The inner query counts salary records per employee; the outer query keeps only the rows where that count is exactly one. The equality filter on the aggregated column is the load-bearing part — these are employees with no compensation history beyond the initial record.

Clause by clause

  • The inner block computes one row per employee with their salary-record count:
SELECT employee_id, COUNT(*) AS salary_count
FROM salaries
GROUP BY employee_id

Every employee with a salary row appears once, with their tally next to them. - FROM (...) AS emp_salary_counts materialises the result as a derived table. - WHERE salary_count = 1 is the equality match. It picks out exactly the employees whose tally is one — no more, no less. The audit returns 4 employees: 16, 31, 44, and 55. - SELECT employee_id, salary_count returns each qualifying employee alongside the count. The count column will read 1 on every row by construction, which is the payroll team's confirmation that the filter did what it should.

[GIVEN INFORMATION]
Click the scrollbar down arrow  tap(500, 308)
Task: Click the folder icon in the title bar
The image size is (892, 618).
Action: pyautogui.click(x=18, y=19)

[STATED TASK A] Which employees does the audit return, according to the salary-count query walkthrough?
[STATED TASK B] Extend the salary-count query walkthrough, picking up after its final sentence.

[TASK RESPONSE A] Employees 16, 31, 44, and 55.

[TASK RESPONSE B]
Why this and not WHERE salary_count > 1 and invert mentally

The equality filter says exactly what the prompt asks: employees with one record. Inverting the question — "everybody except the multi-record employees" — would require either a NOT IN against a separate query or an explicit < 2 comparison. Both work, but neither says the same thing as cleanly. The equality form maps one-to-one onto the prompt's business definition.

The derived table form makes the count a real column for any downstream operation.

You practiced equality-based filtering on an aggregate via a derived table. The recurring rule: WHERE col = 1 outside the derived table works the same way as HAVING COUNT(*) = 1 inside a GROUP BY — same answer, different scaffold.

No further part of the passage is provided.